How Picasso Cuts Through The Clutter

picasso-birds.png

Tuesday, 7.04pm

Sheffield, U.K.

I paint objects as I think them, not as I see them. – Pablo Picasso

In my last post I decided to explore the work of people who use drawing as a part of their process.

I recently read Deep Work by Cal Newport and 21 lessons for the 21st Century by Yuval Noah Harari and they both suggest that you stop looking on the web for information. That’s slightly ironic, as you’re reading this online, but their basic argument is that searching for information will present you with that which is popular. That, fortunately, is not a condition this blog suffers from. They suggest that instead of googling we should go and read peer-reviewed papers.

And that’s what I intend to do for these posts.

A good place to start, as good as any other anyway, is with the work of Pablo Picasso. Picasso said that it took him “four years to paint like Raphael, but a lifetime to paint like a child.” He was trained in a formal academic style by his father but went on to create a number of new styles.

What is the essence of a thing – what can you reduce it to as you look at it and try to make sense of it? Picasso had a history with poultry – one story says that his father retired from drawing when he saw how well the young Picasso drew a pigeon’s feet. Spiller (2012) writes that “He didn’t just recreate, he stripped, lacerated, and re-presented.”

Take the images above, for example. These are birds drawn with a single line, reduced to their essentials. They are still recognizably birds, arguably even chickens – but it’s this idea that what you see comes down to a few lines, as few as you can, perhaps even just one line – which captures the essence of what’s in front of you.

Picasso’s work is supported by work in brain science – the line – the contour – is the at the heart of vision. We can recognize expressions with very few lines – just the elements that move on the face. It takes just a few lines to transform a scribble into a recognizable form.

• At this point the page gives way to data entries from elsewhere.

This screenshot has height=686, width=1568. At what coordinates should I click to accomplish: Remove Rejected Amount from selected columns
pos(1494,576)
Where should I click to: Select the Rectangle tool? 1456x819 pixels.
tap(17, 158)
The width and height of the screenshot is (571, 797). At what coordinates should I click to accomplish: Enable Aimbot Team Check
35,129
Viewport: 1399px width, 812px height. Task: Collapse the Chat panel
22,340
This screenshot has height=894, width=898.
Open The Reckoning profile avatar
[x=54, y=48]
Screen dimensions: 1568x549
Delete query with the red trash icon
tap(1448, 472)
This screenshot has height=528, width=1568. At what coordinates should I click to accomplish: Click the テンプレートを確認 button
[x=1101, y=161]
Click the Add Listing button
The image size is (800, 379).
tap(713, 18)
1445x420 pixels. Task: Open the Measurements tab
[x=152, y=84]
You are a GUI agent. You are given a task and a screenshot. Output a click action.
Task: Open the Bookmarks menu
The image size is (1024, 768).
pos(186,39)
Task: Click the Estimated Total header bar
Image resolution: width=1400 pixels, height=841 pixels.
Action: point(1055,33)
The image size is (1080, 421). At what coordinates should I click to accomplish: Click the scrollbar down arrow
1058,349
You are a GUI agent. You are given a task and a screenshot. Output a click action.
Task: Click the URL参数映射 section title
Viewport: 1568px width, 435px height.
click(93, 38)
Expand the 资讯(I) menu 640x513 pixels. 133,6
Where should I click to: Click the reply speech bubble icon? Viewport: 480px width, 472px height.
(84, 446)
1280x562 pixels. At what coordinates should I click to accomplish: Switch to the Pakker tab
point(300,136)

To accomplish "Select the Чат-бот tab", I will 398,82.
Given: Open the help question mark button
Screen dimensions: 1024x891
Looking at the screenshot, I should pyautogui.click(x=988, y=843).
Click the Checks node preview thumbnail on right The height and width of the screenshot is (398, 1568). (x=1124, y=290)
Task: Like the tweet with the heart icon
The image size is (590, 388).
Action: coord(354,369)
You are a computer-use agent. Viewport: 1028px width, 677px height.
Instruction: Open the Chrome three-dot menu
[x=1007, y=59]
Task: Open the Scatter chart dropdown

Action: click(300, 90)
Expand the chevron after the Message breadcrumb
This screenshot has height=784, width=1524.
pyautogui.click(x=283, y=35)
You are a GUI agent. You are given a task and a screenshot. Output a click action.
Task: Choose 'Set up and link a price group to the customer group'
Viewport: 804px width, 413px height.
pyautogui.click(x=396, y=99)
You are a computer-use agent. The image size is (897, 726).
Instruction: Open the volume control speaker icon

Sometimes there is so much out there that we need to start by reducing what we see to the essentials – to a single line that has all that is important in that situation.

So, the first lesson from Picasso is to ask yourself whether you can set down what you see in a single line, without lifting your pen from the paper.

Cheers,

Karthik Suresh

References

Spiller, H (2012), “Cock-A-Doodle”, Gastronomica, Vol 12, No 1, pp 9-11.